A more common solution is to adjust the weights for each item by the proportion of the sample responding to that variable. This has the advantage that when responses are percentaged on total answering the weighted distribution will match the target supplied, yet when responses are percentaged on the total sample, non-response will appear in the proportion actually obtained from the sample.
When QBAL is used to compute weights and insert them in a data file, the list of target proportions (supplied as a numberset in the spec file) always has one more entry than the number of cells defined in the corresponding variable. The last numberset value is used to weight cases with non-response, and must be zero if all cases are explicitly accounted for in the variable specs.
If a QBAL variable does not account for everyone as specified, you can change the last entry in the numberset to a non-zero value to force computing a weight for the non-response cases, or (preferably) explicitly specify another cell to catch the non-response and add that value to the numberset before the final zero. Either way, you need to know the number of non-responses to the variable and you need to adjust the target weights to take them into account.

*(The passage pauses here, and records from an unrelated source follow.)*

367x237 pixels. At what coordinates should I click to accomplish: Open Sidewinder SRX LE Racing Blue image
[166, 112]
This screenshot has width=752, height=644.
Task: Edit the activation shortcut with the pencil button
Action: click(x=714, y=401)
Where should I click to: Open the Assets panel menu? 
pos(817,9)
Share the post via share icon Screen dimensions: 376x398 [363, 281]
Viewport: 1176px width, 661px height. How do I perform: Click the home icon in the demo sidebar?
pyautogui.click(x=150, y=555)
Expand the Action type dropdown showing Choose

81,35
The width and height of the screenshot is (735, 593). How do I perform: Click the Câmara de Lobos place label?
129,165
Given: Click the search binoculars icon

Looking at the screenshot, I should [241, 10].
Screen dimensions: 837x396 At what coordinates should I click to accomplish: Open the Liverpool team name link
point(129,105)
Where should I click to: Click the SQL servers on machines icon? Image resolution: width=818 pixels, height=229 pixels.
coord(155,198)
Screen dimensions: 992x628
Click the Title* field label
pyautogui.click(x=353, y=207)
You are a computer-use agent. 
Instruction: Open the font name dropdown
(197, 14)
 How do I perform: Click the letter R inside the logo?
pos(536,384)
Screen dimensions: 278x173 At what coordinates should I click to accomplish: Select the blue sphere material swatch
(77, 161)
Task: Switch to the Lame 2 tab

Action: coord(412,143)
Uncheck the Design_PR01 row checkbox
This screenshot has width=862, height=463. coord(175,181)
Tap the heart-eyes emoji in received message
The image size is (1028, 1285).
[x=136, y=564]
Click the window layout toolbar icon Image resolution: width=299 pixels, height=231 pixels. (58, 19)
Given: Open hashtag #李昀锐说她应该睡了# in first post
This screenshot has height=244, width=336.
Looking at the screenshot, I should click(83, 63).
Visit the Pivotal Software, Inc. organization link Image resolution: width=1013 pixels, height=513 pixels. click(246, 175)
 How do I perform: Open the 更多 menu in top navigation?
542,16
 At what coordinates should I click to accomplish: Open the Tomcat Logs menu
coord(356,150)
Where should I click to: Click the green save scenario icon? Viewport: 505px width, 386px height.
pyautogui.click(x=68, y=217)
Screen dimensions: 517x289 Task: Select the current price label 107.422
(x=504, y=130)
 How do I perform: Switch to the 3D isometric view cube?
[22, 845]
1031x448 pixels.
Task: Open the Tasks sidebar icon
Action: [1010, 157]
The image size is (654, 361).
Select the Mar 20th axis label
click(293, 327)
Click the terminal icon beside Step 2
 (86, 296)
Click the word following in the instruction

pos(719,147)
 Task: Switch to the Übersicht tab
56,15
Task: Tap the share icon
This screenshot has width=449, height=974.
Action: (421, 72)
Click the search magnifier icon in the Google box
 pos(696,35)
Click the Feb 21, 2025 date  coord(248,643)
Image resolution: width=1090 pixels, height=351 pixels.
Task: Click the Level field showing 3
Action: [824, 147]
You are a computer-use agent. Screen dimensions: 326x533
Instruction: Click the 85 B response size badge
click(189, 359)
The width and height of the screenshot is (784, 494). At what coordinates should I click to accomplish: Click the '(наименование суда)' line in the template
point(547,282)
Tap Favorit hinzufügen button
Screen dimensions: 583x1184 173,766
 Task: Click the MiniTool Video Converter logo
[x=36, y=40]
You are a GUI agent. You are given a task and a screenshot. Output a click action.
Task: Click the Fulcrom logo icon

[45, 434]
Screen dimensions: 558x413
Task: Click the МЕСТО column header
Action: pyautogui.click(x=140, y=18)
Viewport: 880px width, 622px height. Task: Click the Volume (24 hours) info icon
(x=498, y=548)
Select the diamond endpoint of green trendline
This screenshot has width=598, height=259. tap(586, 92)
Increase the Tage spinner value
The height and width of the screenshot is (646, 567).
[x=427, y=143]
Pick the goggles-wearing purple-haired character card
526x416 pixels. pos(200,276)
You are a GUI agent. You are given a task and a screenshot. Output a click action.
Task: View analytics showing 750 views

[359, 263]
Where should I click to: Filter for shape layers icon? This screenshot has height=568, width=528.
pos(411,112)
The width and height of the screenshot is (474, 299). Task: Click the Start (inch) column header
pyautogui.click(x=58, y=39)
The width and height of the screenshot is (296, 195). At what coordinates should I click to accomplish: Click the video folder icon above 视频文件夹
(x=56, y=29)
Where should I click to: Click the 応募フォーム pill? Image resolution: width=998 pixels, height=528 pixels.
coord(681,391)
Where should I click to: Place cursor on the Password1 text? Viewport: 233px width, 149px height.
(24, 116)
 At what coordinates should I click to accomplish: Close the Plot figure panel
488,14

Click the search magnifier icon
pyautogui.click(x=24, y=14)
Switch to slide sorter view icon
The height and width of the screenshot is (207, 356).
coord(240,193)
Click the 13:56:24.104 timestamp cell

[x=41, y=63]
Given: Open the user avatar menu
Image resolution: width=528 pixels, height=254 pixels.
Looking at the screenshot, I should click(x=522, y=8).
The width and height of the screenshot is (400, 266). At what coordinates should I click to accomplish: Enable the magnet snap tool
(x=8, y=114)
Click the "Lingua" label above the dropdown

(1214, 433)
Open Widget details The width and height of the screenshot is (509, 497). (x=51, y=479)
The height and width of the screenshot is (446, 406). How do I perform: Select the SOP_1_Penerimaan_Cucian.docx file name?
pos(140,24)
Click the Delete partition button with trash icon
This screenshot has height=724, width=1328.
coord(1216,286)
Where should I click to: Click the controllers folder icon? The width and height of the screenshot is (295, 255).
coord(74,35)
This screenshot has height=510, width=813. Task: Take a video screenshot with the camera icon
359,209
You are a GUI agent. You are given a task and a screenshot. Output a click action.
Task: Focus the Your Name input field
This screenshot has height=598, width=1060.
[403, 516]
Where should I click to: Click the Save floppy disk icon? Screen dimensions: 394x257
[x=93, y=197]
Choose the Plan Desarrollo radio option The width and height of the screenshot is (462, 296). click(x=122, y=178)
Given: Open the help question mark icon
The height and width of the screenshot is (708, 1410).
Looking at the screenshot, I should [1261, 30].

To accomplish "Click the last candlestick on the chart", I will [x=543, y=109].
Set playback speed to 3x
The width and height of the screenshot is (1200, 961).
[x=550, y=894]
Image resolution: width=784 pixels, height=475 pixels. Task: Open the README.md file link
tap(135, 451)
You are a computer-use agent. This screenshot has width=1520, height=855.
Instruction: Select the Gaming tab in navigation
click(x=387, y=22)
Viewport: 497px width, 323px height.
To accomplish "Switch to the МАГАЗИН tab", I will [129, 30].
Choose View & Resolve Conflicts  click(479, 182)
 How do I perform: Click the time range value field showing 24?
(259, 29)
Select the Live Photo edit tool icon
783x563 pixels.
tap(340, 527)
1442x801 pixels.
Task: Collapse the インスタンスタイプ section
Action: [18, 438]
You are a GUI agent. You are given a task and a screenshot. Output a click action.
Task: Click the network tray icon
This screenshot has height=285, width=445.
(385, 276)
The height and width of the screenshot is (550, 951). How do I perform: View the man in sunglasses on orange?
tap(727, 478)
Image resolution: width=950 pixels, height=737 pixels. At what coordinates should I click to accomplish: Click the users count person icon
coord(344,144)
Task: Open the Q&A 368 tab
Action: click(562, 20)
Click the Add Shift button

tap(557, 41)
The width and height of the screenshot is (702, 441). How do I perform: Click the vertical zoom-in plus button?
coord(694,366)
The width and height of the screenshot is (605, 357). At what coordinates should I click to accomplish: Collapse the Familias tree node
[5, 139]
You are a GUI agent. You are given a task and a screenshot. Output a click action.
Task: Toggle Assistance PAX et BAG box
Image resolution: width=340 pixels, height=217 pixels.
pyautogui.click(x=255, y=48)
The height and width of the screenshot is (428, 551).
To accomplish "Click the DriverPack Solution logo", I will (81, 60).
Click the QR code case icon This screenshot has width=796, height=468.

QTAB can be used to tabulate the non-response and to adjust a set of target weights in a single step. qbadjust.zip contains the specs, data and listings for the QTAB run that produced the table shown below.
QBADJUST on file: qt32demo.dat - Apr 25 2001, 14:30 TABLE SIZE Size of Company Case % of % of Original Adjusted Count Total Answering Target Target Total 1065 100.00% - - 100.00% Total Answering 1008 94.65% 100.00% - 94.65% Under $1 million 259 24.32% 25.69% 35.00% 33.13% $1-$10 million 418 39.25% 41.47% 30.00% 28.39% $10-$50 million 232 21.78% 23.02% 20.00% 18.93% Over $50 million 99 9.30% 9.82% 15.00% 14.20% No Answer 57 5.35% - - 5.35%
These QTAB specs were designed as a template so that a user can replace the sample variables and make minimal changes (fully documented in the spec file) in order to generate similar tables for their own data sets. Since QBAL and QTAB share a common specification language, QBAL variables and numbersets transfer easily to QTAB.
Note that the "No Answer" row is not explicitly specified in these QTAB variables, but is generated after the data are tabulated. When transferring the results to QBAL, you must take this into account, either by explicitly adding a cell or terminating the numberset with the adjusted "No Answer" proportion from the table instead of "0".
Adding the non-response cell in the numberset is preferable because it explicitly documents the adjustment in the specs.